A Radiative Transfer Model for Heterogeneous Agro-Forestry Scenarios

• Published in: IEEE transactions on geoscience and remote sensing Vol. 54; no. 8; pp. 4613 - 4628
• Main Authors: Yelu Zeng, Jing Li, Qinhuo Liu, Huete, Alfredo R., Gaofei Yin, Baodong Xu, Weiliang Fan, Jing Zhao, Kai Yan, Xihan Mu
• Format: Journal Article
• Language: English
• Published: New York IEEE 01.08.2016; The Institute of Electrical and Electronics Engineers, Inc. (IEEE)
• Subjects: Agro-forestry scenario; Atmospheric modeling; Band spectra; Biological system modeling; Boundaries; canopy structure; Computational modeling; Computer simulation; Discrete cosine transforms; Freshwater; hemispherical–directional reflectance factor (HDRF); heterogeneity; Mathematical models; Radiative transfer; radiative transfer (RT); Reflectance; Reflectivity; Remote sensing; Scattering; Solid modeling; China, People's Rep., Heihe R. basin; China, People's Rep; hemispherical–directional reflectance factor (HDRF); radiative transfer (RT); heterogeneity; Agro-forestry scenario; canopy structure
• ISSN: 0196-2892; 1558-0644
• DOI: 10.1109/TGRS.2016.2547326

Landscape heterogeneity is a common natural phenomenon but is seldom considered in current radiative transfer (RT) models for predicting the surface reflectance. This paper developed an analytical RT model for heterogeneous Agro-Forestry scenarios (RTAF) by dividing the scenario into nonboundary regions (NRs) and boundary regions (BRs). The scattering contribution of the NRs can be estimated from the scattering-by-arbitrarily-inclined-leaves-with-the-hot-spot-effect model as homogeneous canopies, whereas that of the BRs is calculated based on the bidirectional gap probability by considering the interactions and mutual shadowing effects among different patches. The multiangular airborne observations and discrete-anisotropic-RT model simulations were used to validate and evaluate the RTAF model over an agro-forestry scenario in the Heihe River Basin, China. The results suggest that the RTAF model can accurately simulate the hemispherical-directional reflectance factors (HDRFs) of the heterogeneous scenarios in the red and near-infrared (NIR) bands. The boundary effect can significantly influence the angular distribution of the HDRFs and consequently enlarge the HDRF variations between the backward and forward directions. Compared with the widely used dominant cover type (DCT) and spectral linear mixture (SLM) models, the RTAF model reduced the maximum relative error from 25.7% (SLM) and 23.0% (DCT) to 9.8% in the red band and from 19.6% (DCT) and 13.7% (SLM) to 8.7% in the NIR band. The RTAF model provides a promising way to improve the retrieval of biophysical parameters (e.g., leaf area index) from remote sensing data over heterogeneous agro-forestry scenarios.

▶ **Available data**

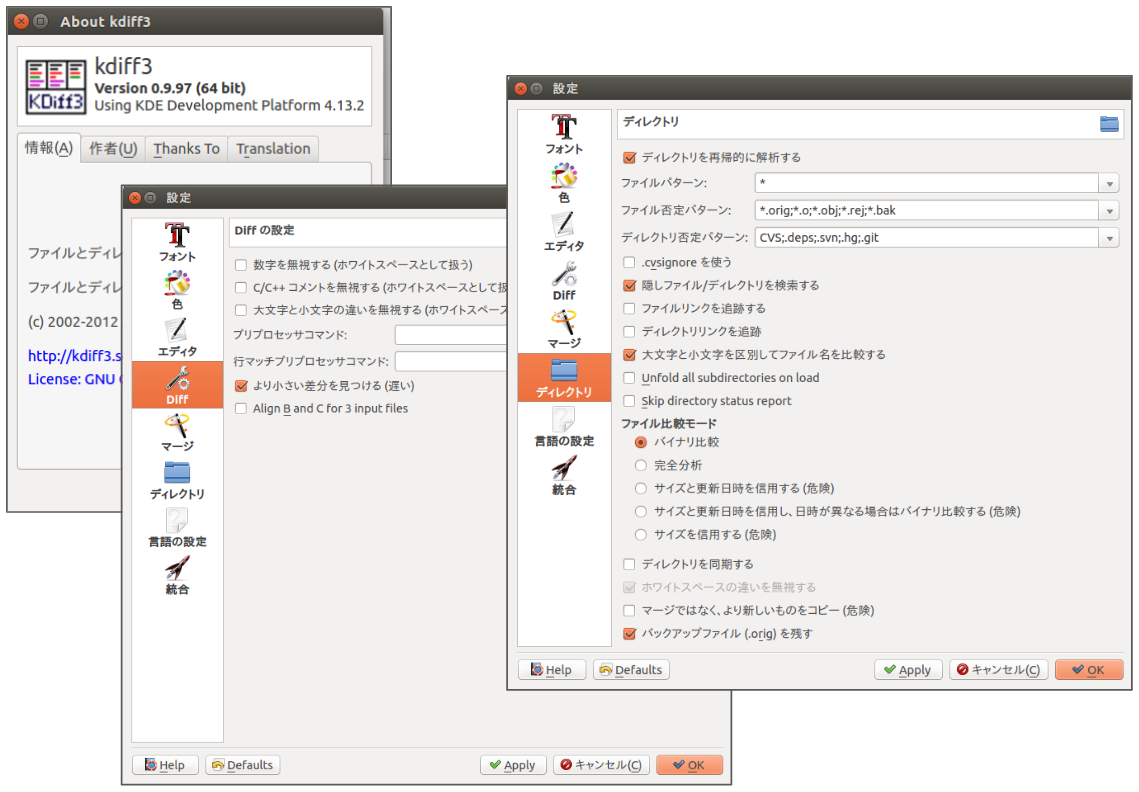Select the 統合 rocket icon in front dialog
Image resolution: width=1139 pixels, height=792 pixels.
(564, 473)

▶ **What you will do**
**A.** List every abbreviation that the summary paragraph of the agro-forestry radiative transfer article defines in parentheses, each with what it stands for.
**B.** Answer these questions from the agro-forestry radiative transfer article:
(i) In which volume and issue of the journal was it published?
(ii) Where was the agro-forestry scenario used for validation located?
(iii) According to the article, what variations does the boundary effect enlarge?
**C.** From the agro-forestry radiative transfer article, extract the passage starting at "A Radiative Transfer" and ending at "Engineers, Inc. (IEEE)".

▶ **Problem solutions**
**A.**
- RT: radiative transfer
- RTAF: analytical RT model for heterogeneous Agro-Forestry scenarios
- NRs: nonboundary regions
- BRs: boundary regions
- HDRFs: hemispherical-directional reflectance factors
- NIR: near-infrared
- DCT: dominant cover type
- SLM: spectral linear mixture

**B.**
(i) Vol. 54, no. 8
(ii) In the Heihe River Basin, China
(iii) The HDRF variations between the backward and forward directions

**C.**
A Radiative Transfer Model for Heterogeneous Agro-Forestry Scenarios

• Published in: IEEE transactions on geoscience and remote sensing Vol. 54; no. 8; pp. 4613 - 4628
• Main Authors: Yelu Zeng, Jing Li, Qinhuo Liu, Huete, Alfredo R., Gaofei Yin, Baodong Xu, Weiliang Fan, Jing Zhao, Kai Yan, Xihan Mu
• Format: Journal Article
• Language: English
• Published: New York IEEE 01.08.2016; The Institute of Electrical and Electronics Engineers, Inc. (IEEE)